在一种可能的设计中,该方法还可以包括:获取多个第三图像以及每个第三图像对应的重力信息;根据该第三图像和每个第三图像对应的重力信息构建该地面模型。该重力信息可由SLAM获取,该重力信息用于获取相机坐标系的侧倾(roll)角和俯仰(pitch)角。
该基于构建地面模型的多个第三图像和航拍模型,构建空地模型,可以包括:根据该地面模型和该航拍模型,构建空地模型。
在一种可能的设计中,该方法还可以包括:根据第一位姿或第二位姿确定虚拟物体描述信息。向终端设备发送虚拟物体描述信息,该第一虚拟物体描述信息用于在终端设备上显示对应的虚拟物体。
第二方面,本申请实施例提供一种视觉定位方法,该方法可以包括:采集第一图像,并在用户界面上显示第一图像,第一图像包括拍摄到的天际线。向服务器发送第一图像。接收服务器发送的第一虚拟物体描述信息,第一虚拟物体描述信息为根据第一位姿确定的,第一位姿为根据第一图像的天际线和建筑物线面语义信息、以及航拍模型确定的。在用户界面上叠加显示第一虚拟物体描述信息对应的虚拟物体。
本实现方式,终端设备向服务器发送第一图像,接收服务器发送的第一虚拟物体描述信息,终端设备在用户界面上显示该第一虚拟物体描述信息对应的虚拟物体,第一虚拟物体描述信息为根据第一位姿确定的,第一位姿为根据第一图像的天际线和建筑物线面语义信息、以及航拍模型确定的,该第一位姿的定位精度高于现有技术的视觉定位方法的定位精度,从而使得基于第一位姿所显示的虚拟物体更为精细和准确。
在一种可能的设计中,采集第一图像之前,该方法还可以包括:在用户界面上显示第一提示信息,该第一提示信息用于提示用户拍摄天际线。
在一种可能的设计中,该方法还包括:接收服务器发送的指示消息,该指示消息用于指示空地模型中存在第一位姿对应的地面模型,该地面模型用于确定第二位姿,该空地模型包括航拍模型和映射至航拍模型中的地面模型,该地面模型的坐标系与该航拍模型的坐标系相同。根据指示消息,在用户界面上显示第二提示信息,该第二提示信息用于提示用户可供选择的操作方式。
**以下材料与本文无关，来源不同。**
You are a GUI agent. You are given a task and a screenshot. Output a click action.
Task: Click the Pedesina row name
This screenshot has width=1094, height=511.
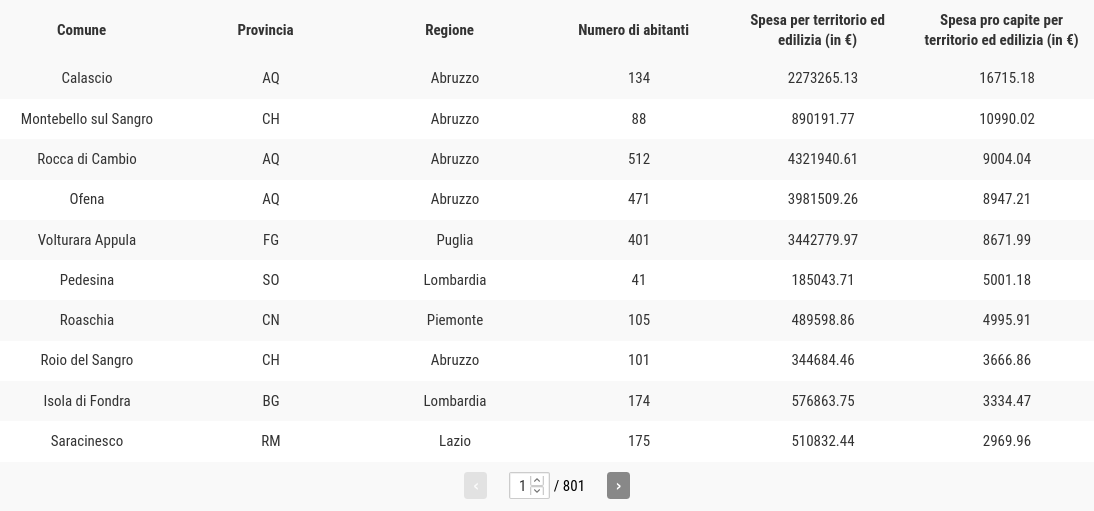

本实现方式,当存在第一位姿对应的地面模型时,终端设备可显示存在地面模型的提示信息,以供用户选择是否计算第二位姿,即是否进行更为精细的视觉定位,以满足不同用户的使用需求。
在一种可能的设计中,该方法还包括:接收用户通过用户界面或者在硬件按钮上输入的重定位指令,响应于重定位指令,向服务器发送定位优化请求消息,该定位优化请求消息用于请求计算第二位姿。接收服务器发送的第二虚拟物体描述信息,该第二虚拟物体描述信息为根据第二位姿确定的,该第二位姿为根据第一位姿对应的地面模型确定的,第二位姿的定位精度高于第一位姿的定位精度。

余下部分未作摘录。